- Born: April 18, 1962 (age 64) Toronto, Ontario, Canada
- Occupation: Re-recording sound mixer
- Years active: 1982-present

= Andy Koyama =

Canadian re-recording mixer (born 1962)

Andy Koyama (born April 18, 1962) is a Canadian re-recording mixer.

== Life ==
Koyama grew up in Toronto and attended the University of Toronto, with a major in Engineering Physics.

After college he worked as a musician and recording engineer. He then worked for 12 years at the Deluxe sound facility in Toronto, where he was responsible for mixing film and television projects. He moved to Los Angeles and worked at the Universal Studios sound department, Sony Pictures Entertainment sound department and Todd-AO before joining the Formosa Group.
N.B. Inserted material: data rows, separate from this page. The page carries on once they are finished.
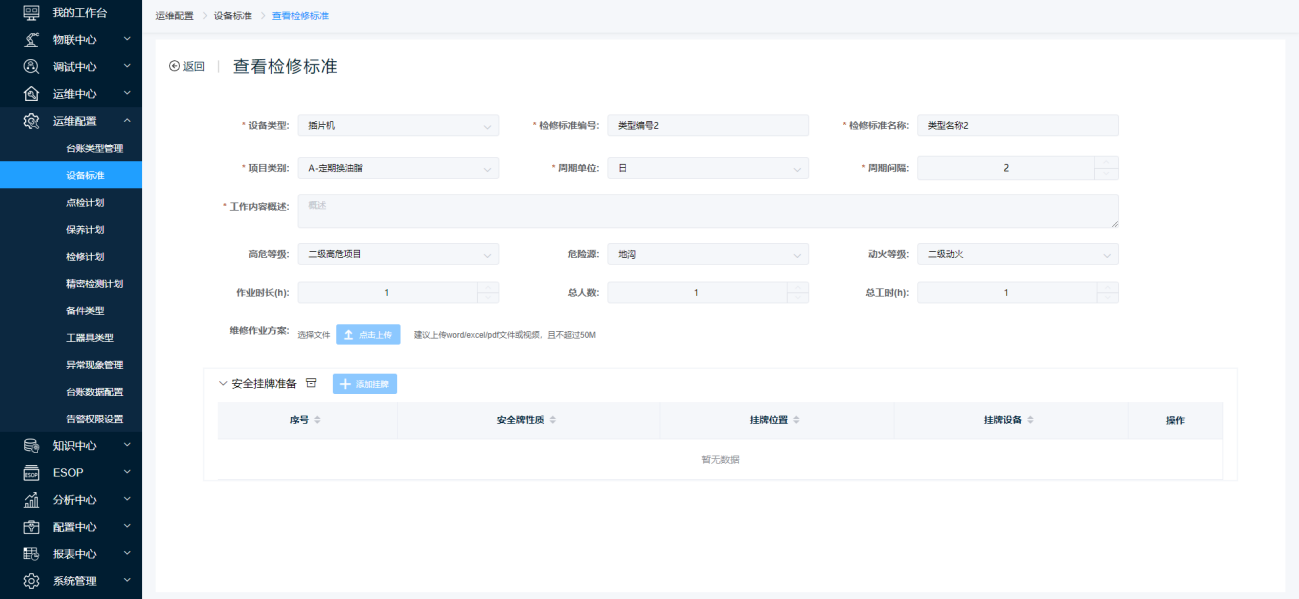Sort the table by 序号 column
Viewport: 1299px width, 599px height.
(317, 420)
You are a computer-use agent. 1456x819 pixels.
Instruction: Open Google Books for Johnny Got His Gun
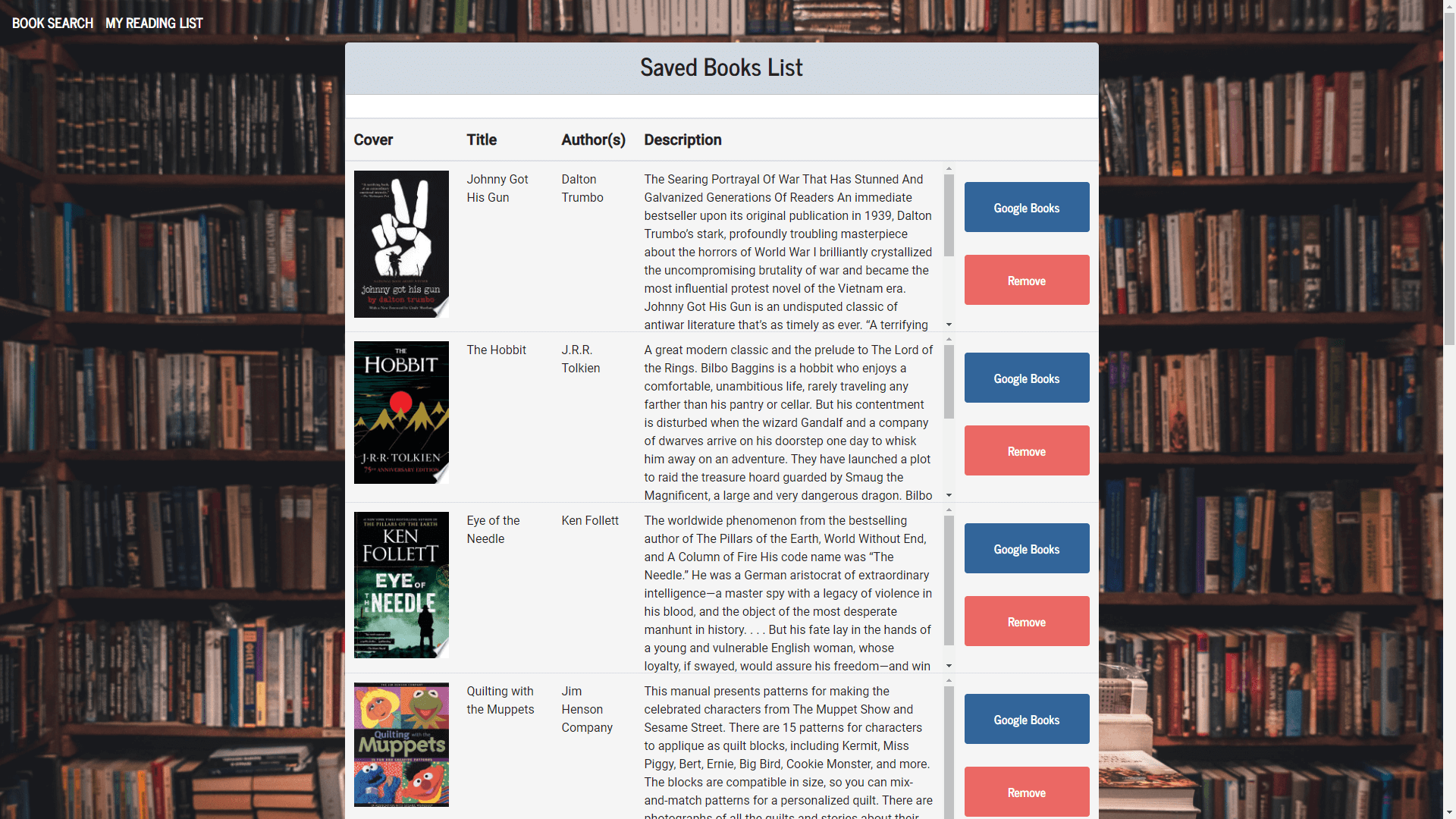(1026, 207)
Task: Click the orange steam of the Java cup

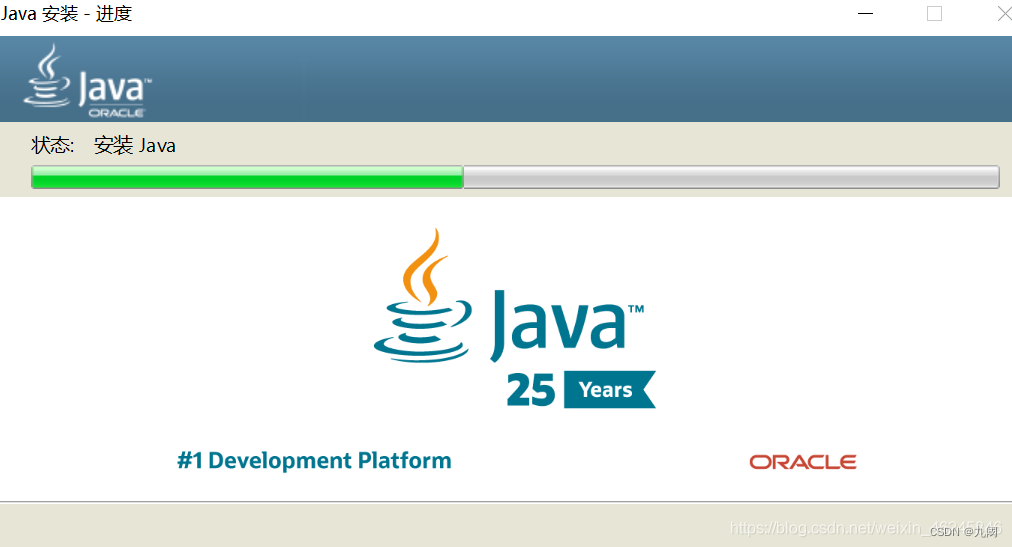Action: (425, 266)
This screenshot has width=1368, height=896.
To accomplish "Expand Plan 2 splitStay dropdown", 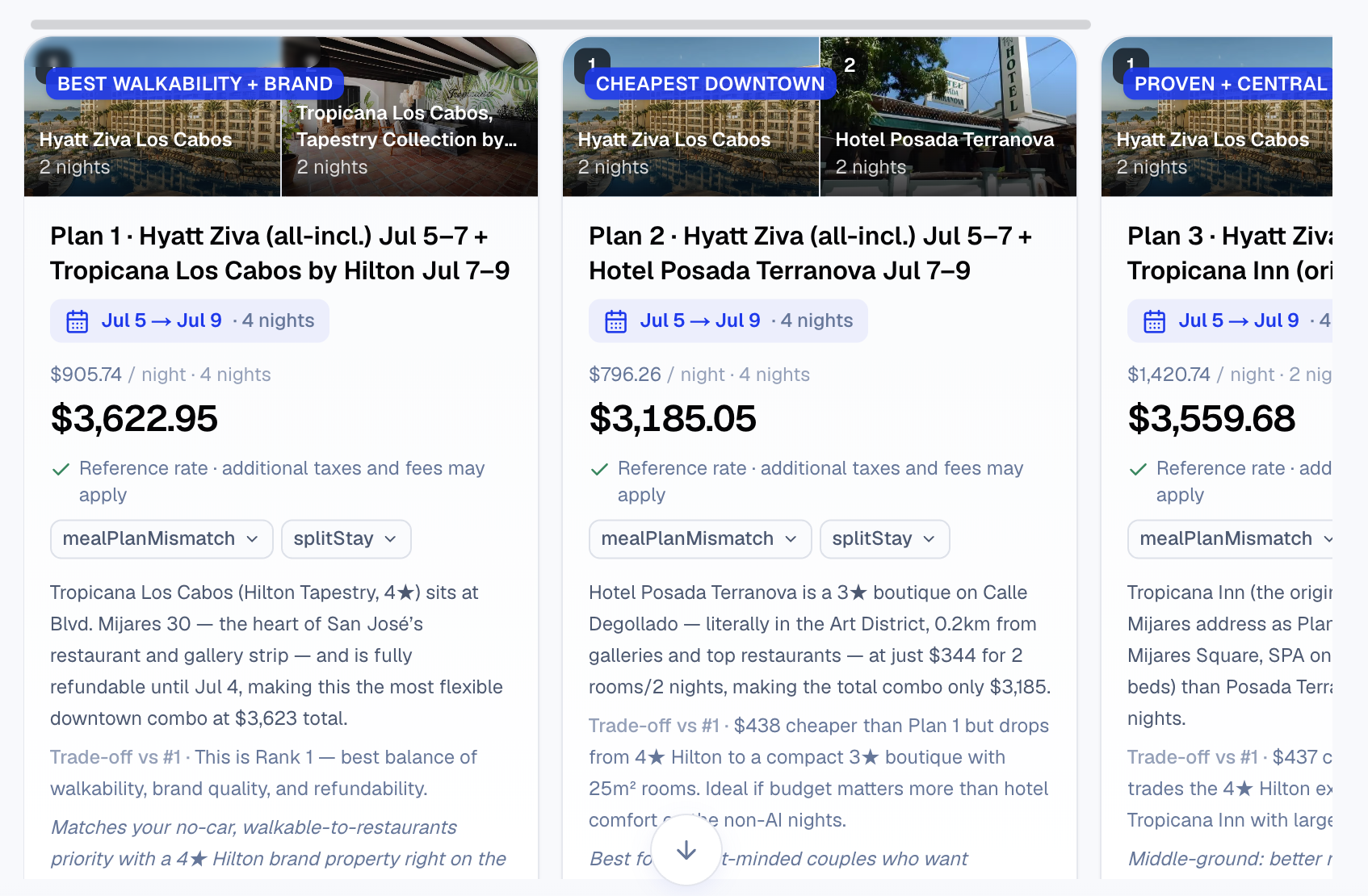I will point(885,539).
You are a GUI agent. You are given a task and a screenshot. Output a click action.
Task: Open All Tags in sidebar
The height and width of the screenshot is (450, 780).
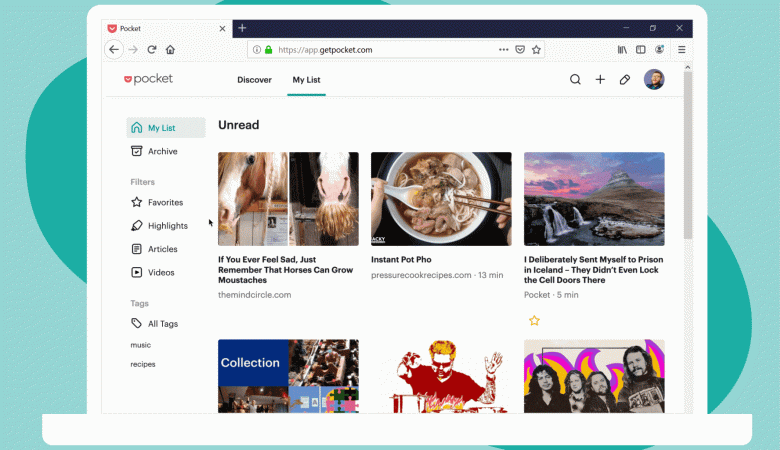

Koyama and his fellow sound mixers David Brownlow and Beau Borders were nominated for an Academy Award for Best Sound Mixing for the 2013 film Lone Survivor.

Koyama was nominated for 2 CAS awards in 2013, Best sound mixing for an animated feature film "Walking With Dinosaurs", and Best sound mixing for live action feature film "Lone Survivor".

Koyama won a MPSE Golden Reel award for best sound editing for a feature film direct to video "LOVE" in 2011.